The countries claim Qatar's support for terror groups in Gaza, Syria, Egypt, Libya, as well as its efforts to undermine the stability of other Gulf monarchies, constitute severe violations of Gulf Cooperation Council agreements. 

In addition to hosting US military forces, Qatar, which sits at the northeast tip of the Arabian peninsula, is the home to the Al Jazeera media empire, owned and by the monarchy, which the three states consider an inflammatory, propaganda mouthpiece for extremists seeking to destabilize the entire region. 
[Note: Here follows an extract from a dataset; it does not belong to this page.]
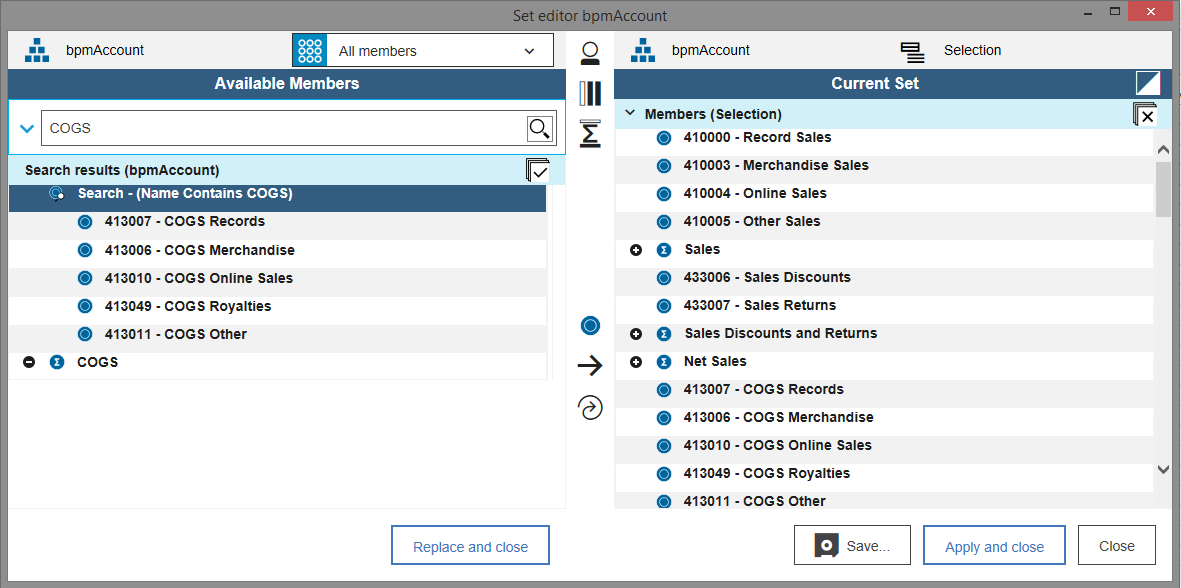
Task: Click the Apply and close button
Action: click(x=994, y=545)
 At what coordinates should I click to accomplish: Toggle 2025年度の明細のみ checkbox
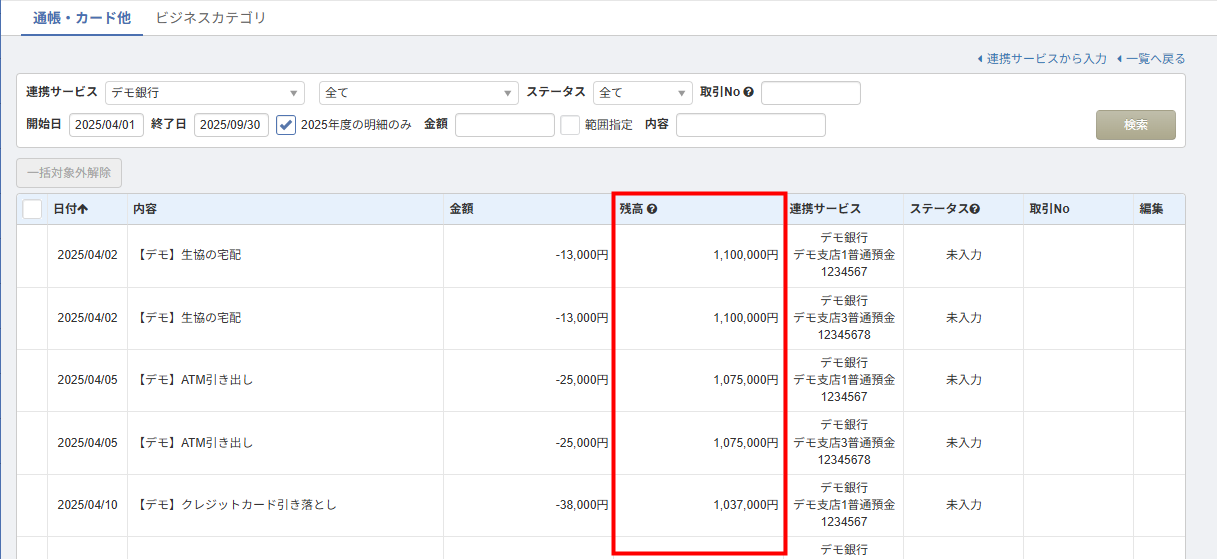(x=286, y=125)
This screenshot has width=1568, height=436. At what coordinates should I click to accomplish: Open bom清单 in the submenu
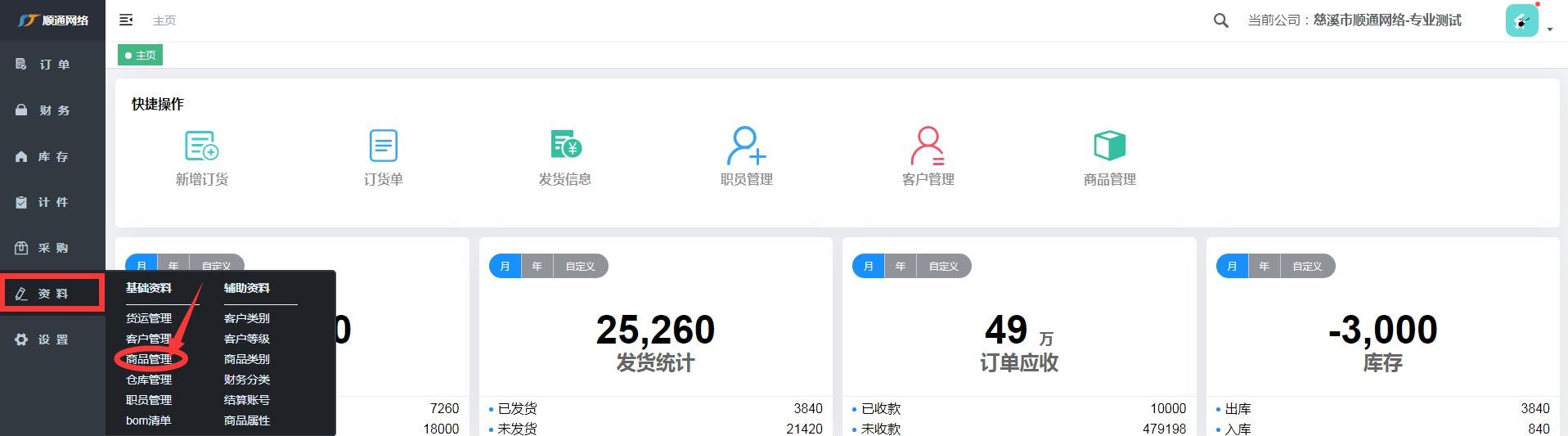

Friction between the camps in Gulf has been building since "Arab Spring" uprisings, all heavily supported by Qatar, toppled regimes in Egypt, Libya and Tunisia. Qatar was an early backer of extremist Islamist rebel groups competing against more moderate opponents fighting to overthrow the Syrian regime of Bashar al-Assad.

The joint statement issued from the Saudi capital claimed action was undertaken only after Qatar refused to stop "supporting organizations or individuals that threaten the security and stability of the gulf states through direct security work or through political influence."

The statement also said that repeated efforts to get Qatar to curb its support of subversive movements throughout the region had all failed.

Anger against Qatar has been rising for years as it its break from GCC positions became both more frequent and  more defiant.

Qatar was the first Arab regime to recognize Hamas' seizure of the Gaza Strip. It also was the key supplier of arms and money to Libyan rebels.  

It long provided sanctuary to Egyptian Brotherhood leaders. It also hosts Taliban offices who rebels seeking to oust the US supported Afghan government.  

But it is Qatar's continued support for Egypt's now re-banned Muslim Brotherhood that has set the Saudis on edge. Al Jazeera continues to broadcast pro-Bortherhood propaganda into Egypt, including the an incendiary prime time program hosted by the radical Egyptian Brotherhood cleric Yusuf al-Qaradawi.